A gasp of horror tore at Bond’s throat.
M sat in a high-backed Chippendale chair by his own bedside. His shoulders were hunched as if he had aged ten years, and his hands hung loosely between his knees. After a moment he looked up slowly and his eyes fastened on Bond. There was no recognition in them, no expression at all; their habitual frosty clarity was gone. From his open mouth came a curious wordless sound, perhaps of wonder, or of inquiry, or of warning, perhaps of all three.
Adrenalin is produced by the adrenal glands, two small bodies situated on the upper surface of the kidneys. Because of the circumstances which cause its release into the circulation, and its effects on the body, it is sometimes known as the drug of fright, fight and flight. Now, at the sight of M, Bond’s adrenals fell to their primeval work, pumping their secretion into his bloodstream and thus quickening respiration to fill his blood with oxygen, speeding
up the heart’s action to improve the blood-supply to the muscles, closing the smaller blood-vessels near the skin to minimize loss in case of wounding, even causing the hair on his scalp to lift minutely, in memory of the age when man’s primitive ancestors had been made to look more terrible to their adversaries by the raising and spreading of their furry crests. And while Bond still stared appalled at M, there came to him from somewhere or other, perhaps from the adrenalin itself, a strange exultation. He knew instantly that he had not gone soft, that at need he was the same efficient fighting machine as ever.

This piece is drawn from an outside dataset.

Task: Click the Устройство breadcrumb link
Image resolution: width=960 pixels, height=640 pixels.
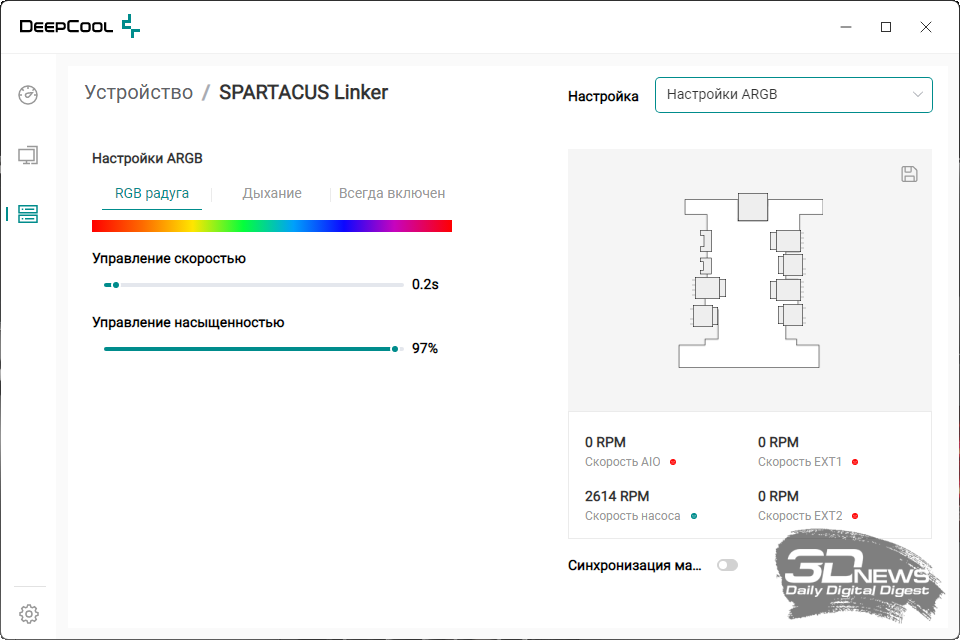Action: click(139, 93)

A voice spoke. It was a neutral sort of voice with a neutral accent, and it used the same practical, colourless tone as the earlier voices had done. It said sharply, but without hurry, ‘You need not be distressed, Bond. Your chief has not been damaged in any way. He has merely been drugged in order to render him amenable. When the drug wears off he will be fully himself again. You are now about to receive an injection of the same drug. If you resist, my associate here has orders to shoot you through the kneecap. This, as you know, would render you utterly helpless at once. The injection is painless. Keep your feet quite still and lower your trousers.’
The speaker was a burly man in his forties, pale, hook-nosed, nearly bald, at first glance as unremarkable as his subordinates. A second glance would have shown there to be something wrong about the eyes, or rather the eyelids, which seemed a size too large. Their owner was certainly conscious of them, for he continually raised and lowered them as he spoke. Instead of looking affected, the mannerism was oddly disturbing. If Bond’s mind had been open to such reflections, he might have been reminded of the Black Stone in Buchan’s Thirty-Nine Steps, the man who could hood his eyes like a hawk and who had haunted Bond’s daydreams as a boy. But Bond’s thoughts were racing all out in a more practical direction.

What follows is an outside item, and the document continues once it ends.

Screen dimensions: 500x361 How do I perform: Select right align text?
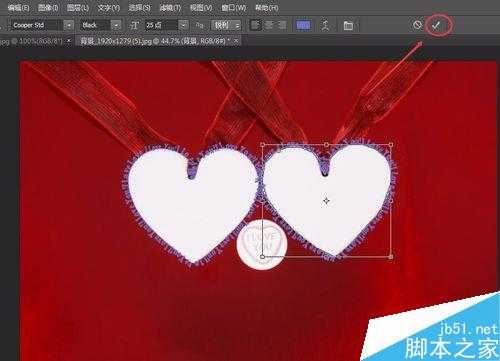(282, 25)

He had registered purely subconsciously the positions of his adversaries: one gunman facing him, the other somewhere on the landing or stairs covering the door, the man who was doing the talking stationed with his back to the windows that gave on to the balcony, a fourth man, a doctor of some sort, physically negligible, standing at the foot of the bed with a hypodermic in his hand. So much for that. What clamoured for solution were two problems, which Bond knew to be vital without understanding why. Where was the fallacy in what the man by the windows had just finished saying? And what was the tiny unimportant fact about those windows that none of these four would know and Bond did and could use – if only he could remember it?